2017年10月の紹介
WHERE THE WILD THINGS ARE
かいじゅうたちのいるところ

2017年10月の紹介
WHERE THE WILD THINGS ARE
かいじゅうたちのいるところ
The night Max wore his wolf suit and made mischief of one kind and another
ある ばん,マックスは おおかみの ぬいぐるみを きると,いたずらを はじめて おおあばれ…
his mother called him “WILD THING!”
おかあさんは おこった。「この かいじゅう!」
and Max said “I'LL EAT YOU UP!”
マックスも まけずに,「おまえを たべちゃうぞ!」
so he was sent to his bed without eating anything.
とうとう,マックスは ゆうごはんぬきで,しんしつに ほうりこまれた。
楽しく遊んでいたのに,自分の部屋に閉じ込められたマックス。けれども部屋はどんどん変わっていき,そして舟に乗って出かけて行き,たどり着いたところはかいじゅうたちの住む島。そこでマックスはかいじゅうたちの王様になるのでした。
抑えつけられた気持ちを自由に開放させていく子どもの様子が,さまざまな手法を用いて画面いっぱいに表現されています。マックスがかいじゅうたちと踊る場面は見開き3ページを使って描かれ,月の形もマックスの心を表すかのように満ち欠けが変化していきます。

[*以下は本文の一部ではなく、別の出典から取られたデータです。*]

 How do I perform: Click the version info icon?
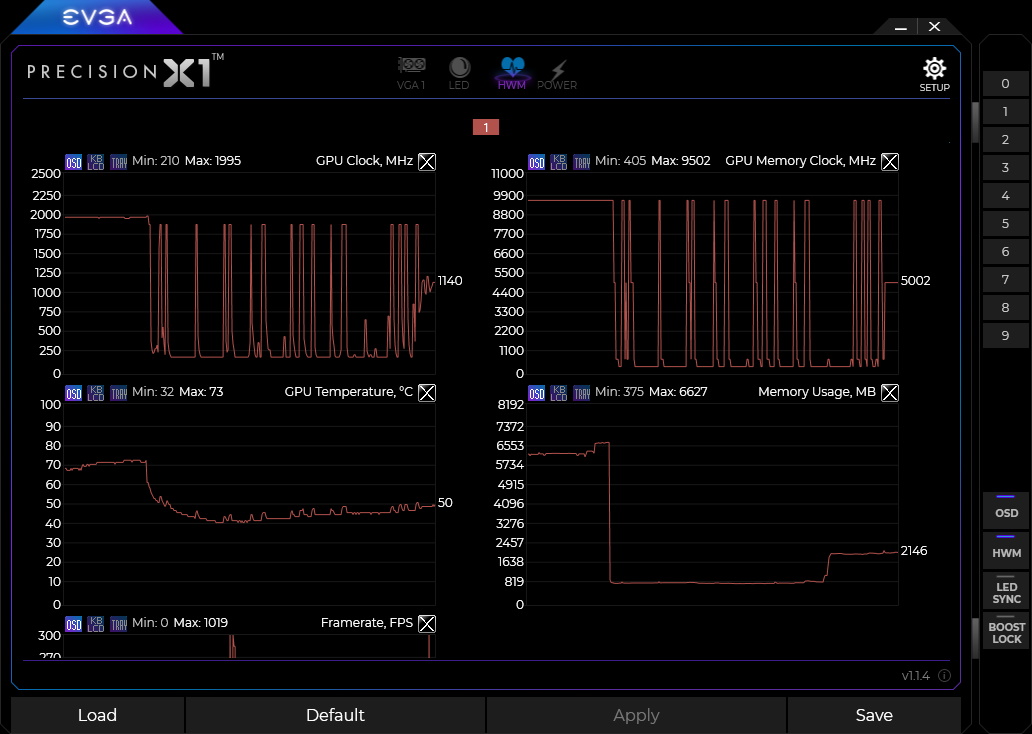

「絵本の巨匠」と呼ばれる作者のモーリス・センダックは,この作品で1964年にコルデコット賞を受賞しています。「(この作品は)だれもかれもに喜んでもらうための本ではありません。子どもたちだけが喜んでくれればいいのです」と受賞スピーチのなかで語っています。子どもの心の中をストレートに見つめ,作品にした作家といえるでしょう。
思いっきり遊んで楽しかったけれど,ふとさびしくなって帰りたくなるマックス。帰ってみると温かい夕ご飯が置かれており,そこでマックスの冒険はぶじに終わるのでした。
この物語も「行きて帰りし物語」です。冒険は子どもにとって自分で乗り越えたといういわばひとつの成果といえるでしょう。その成果を得た後には,かならず元に戻って来るといった結末が必要です。そして戻ってくる場所は,自分を無条件に受け入れてくれる家庭であるということが心の充足を与え,さらには子どもの幸せに繋がるのです。